The large differences in working hours across countries have important implications for the way we think about the economic progress made in the last two centuries and the nature of inequality between countries today, reads the recent article of OWID. 
 
Economic prosperity in different places across our world today is vastly unequal. People in Switzerland, one of the richest countries in the world, have an average income that is more than 20-times higher than that of people in Cambodia. Life in these two countries can look starkly different.
When considering such differences in prosperity, a natural question is: who works more, people in richer countries like Switzerland or in poorer ones like Cambodia?
 
Looking at the available data, the answer is clear: workers in poorer countries actually tend to work more, and sometimes much more.

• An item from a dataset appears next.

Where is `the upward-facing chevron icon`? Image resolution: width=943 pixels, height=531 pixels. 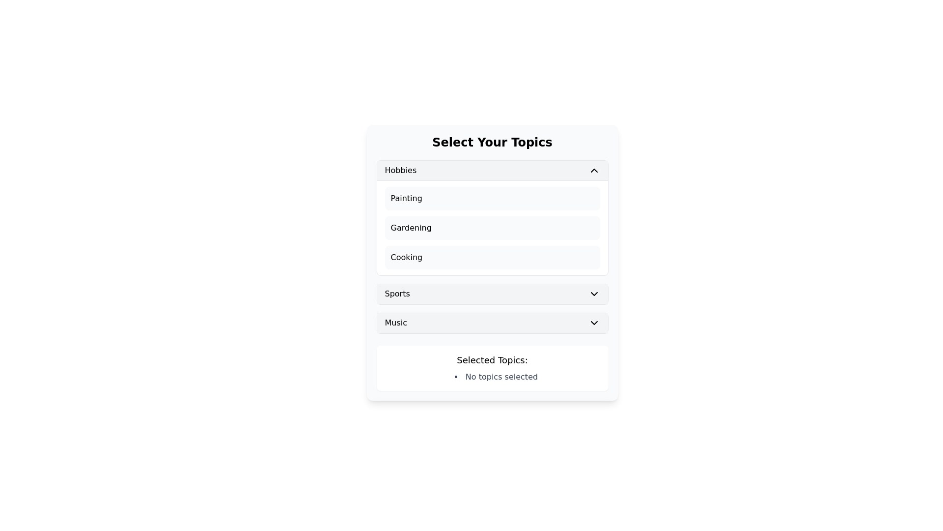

Countries like Cambodia or Myanmar have some of the lowest GDP per capita but highest working hours. In Cambodia the average worker puts in 2,456 hours each year, nearly 900 more hours than in Switzerland (1,590 hours). The extra 900 hours for Cambodian workers means longer work days and many fewer days off.
 
Working hours tend to decrease as countries become richer

There is a link between national income and average working hours, not only across countries at a given point in time but also for individual countries over time. 
 
Since the Industrial Revolution people in many countries have become richer, and working hours have decreased dramatically over these last 150 years.
 
As people’s incomes rise they can afford more of the things they enjoy, including more leisure and less time spent working.
 
People are able to work less when they work in more productive economies.
 
The key driver of rising national incomes and decreasing working hours is productivity growth.
 
Productivity refers to the rate at which inputs are turned into outputs. To understand working hours the key metric is labor productivity: the economic return for one hour of work.
 
At the most concrete level, labor productivity captures things like the number of breads that a baker bakes in an hour, or the number of cars factory workers assemble in an hour. At the most comprehensive level, it relates the total output of the economy (GDP) to the total labor input (total annual hours worked), giving us the aggregate measure of labor productivity, GDP per hour of work.
 
The same richer countries with lower working hours, like Germany and Switzerland, have very high labor productivity, both at nearly 70$/h. If workers can produce more with each hour of work, it becomes possible for them to work less.
 
Though this doesn’t necessarily mean they actually do work less — workers in the US and Singapore, for instance, work many more hours than their counterparts in countries with similar productivity.
 
In contrast, some countries have far lower labor productivity, Cambodia, for example, is at only 2$/h — and thus workers there need to work many more hours to compensate.
 
At the heart of the link between productivity, incomes, and working hours is technological innovation.
 
Technological innovation — defined broadly here to include physical machines as well as ideas, knowledge, and processes — makes it possible for each worker to become much more productive. And increases in productivity in turn help drive both increases in incomes and decreases in working hours.